When hit alt -f9 by the city and province i see this -

{set city "{fillin "Type in the city, then press [tab] then [enter]." \D

same for province.

If I right click and hit edit its under field name - "Fill-in"

For names in the document its a "set" field , with a bookmark name



[FONT=&quot][/FONT][FONT=&quot][/FONT][FONT=&quot][/FONT][FONT=&quot][/FONT]


----------



## Macropod (Jul 8, 2011)

Hi Dalmation,

You should be able to update the whole document by pressing Ctrl-A, then F9. This should trigger the FILLIN fields to prompt for new values. When you input the new values into them, all the cross-references should update. Instead of the other SET fields your document is using, you might prefer the flexibility of changing them to ASK fields.
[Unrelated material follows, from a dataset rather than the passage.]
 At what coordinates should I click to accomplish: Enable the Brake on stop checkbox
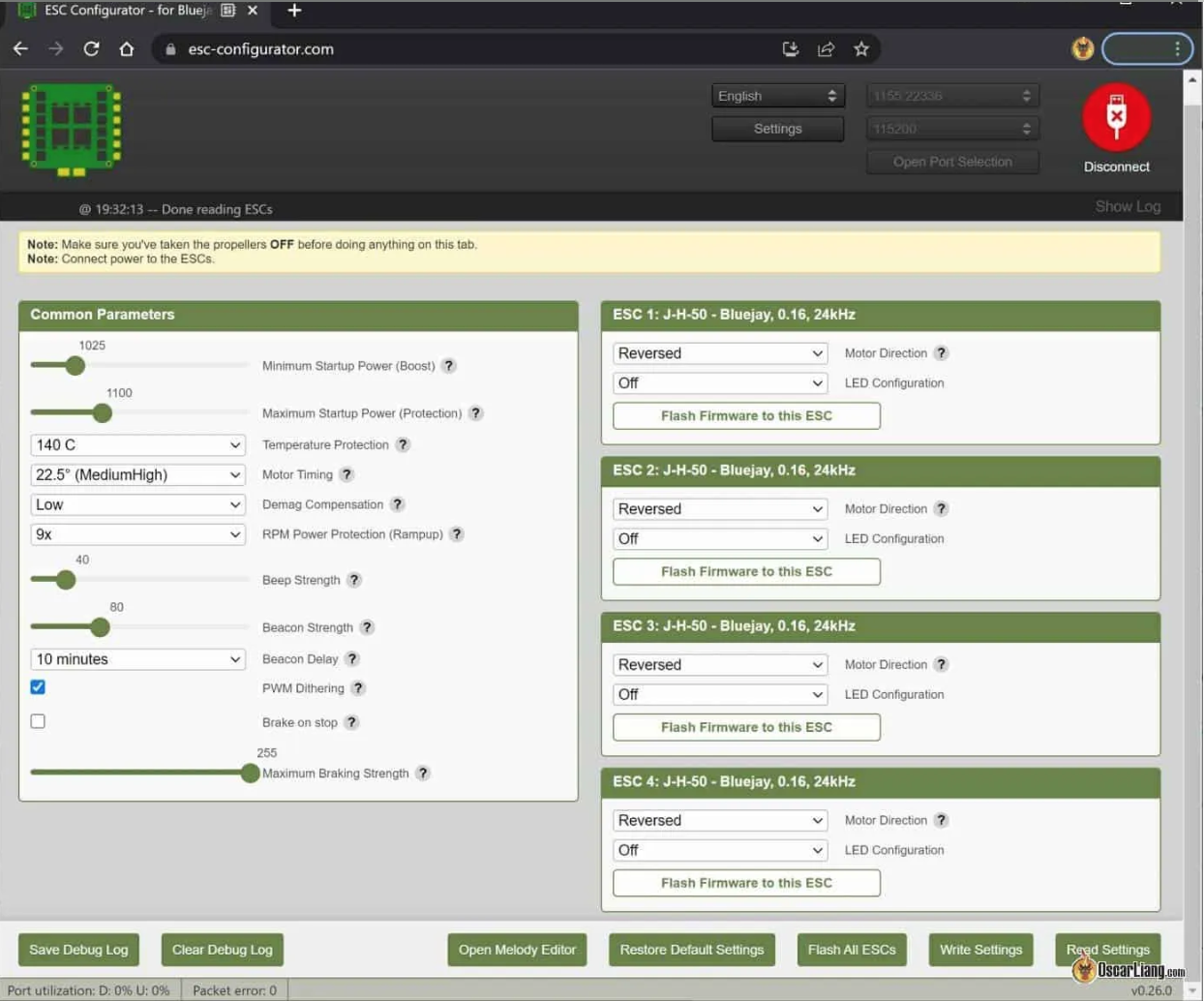click(38, 721)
To do that, simple replace 'SET' with 'ASK'.

BTW, it would be better to use ASK fields instead of the SET/FILLIN combo (eg {ASK City "Type in the city, then press [tab] then [enter]."}) The '\D' that follows the example you posted is redundant unless you're trying to enforce a particular default value (which seems to be omitted from what you've posted)


----------



## dalmation (Jul 11, 2011)

Macropod said:


> Hi Dalmation,
> 
> You should be able to update the whole document by pressing Ctrl-A, then F9. This should trigger the FILLIN fields to prompt for new values. When you input the new values into them, all the cross-references should update. Instead of the other SET fields your document is using, you might prefer the flexibility of changing them to ASK fields. To do that, simple replace 'SET' with 'ASK'.
> 
> BTW, it would be better to use ASK fields instead of the SET/FILLIN combo (eg {ASK City "Type in the city, then press [tab] then [enter]."}) The '\D' that follows the example you posted is redundant unless you're trying to enforce a particular default value (which seems to be omitted from what you've posted)



It worked hit and miss, I think the document is too messed up with different fields.

Perhaps a quick step by step to creating the fields I need would be easier.
the CTRL + F9 worked on some but not others.  

There will be 2-3 addresses that need to change throughout, a city and province that change, 2-3 names etc.   All stuff that chugs through 5-10 times.  No calculations all just information.  Addresses are a few lines so that gets a bit tricky?

Thanks in advance.

So for example

Toronto, BC    <-- both fields that chug through


Bob Smith

3333 imaginary road,
Toronto, BC
Postal Code                            the name and address mentioned 2-3 more

Bob Smith2

3333 imaginary road,
Toronto, BC
Postal Code   

Bob Smith3

3333 imaginary road,
Toronto, BC
Postal Code   

so all this pertinent information and maybe one or two more things once and a while would get repeated in some form.  Sometimes just the name, and sometimes the name and address.

Appreciate it.  Thanks!


----------



## Macropod (Jul 12, 2011)

Hi Dalmation,


> It worked hit and miss, I think the document is too messed up with different fields.


Having many different kinds of field is rarely an issue.


> Perhaps a quick step by step to creating the fields I need would be easier.


Without knowing how the fields are to get their data and how they're to be used, that's difficult. I gather you have a document in which field updates are used to prompt the user for certain information that is to be replicated in various locations. That suggests the use of ASK fields for the prompts, and cross-references (ie REF fields) for the replication. Where the data are to appear in one location only, FILLIN fields may be appropriate.

For the example you've given, it appears you need three ASK fields (each with its own bookmark name), for each person's (1) name, (2) street address, (3) locality, state & zip code. Then you'll need cross-refernces as appropriate for whichever of these you need to replicate. Each ASK field will need a unique bookmark name - re-using bookmark names in the kind of document you seem to be working with is generally unwise.

Depending on the kind of document you're working with, it may be preferable to use formfields for the initial data input, rather than ASK/FILLIN fields. This allows you to have the data entry clearly associated with the first location in which the data are to appear (like a FILLIN field), and have all the cross-references to the formfield update automatically as soon as you exit the formfield. Using formfields, requires the Sections of the document containing the formfields 'protected for forms', which prevents accidental (or deliberate) editing of anything else in those Sections.


----------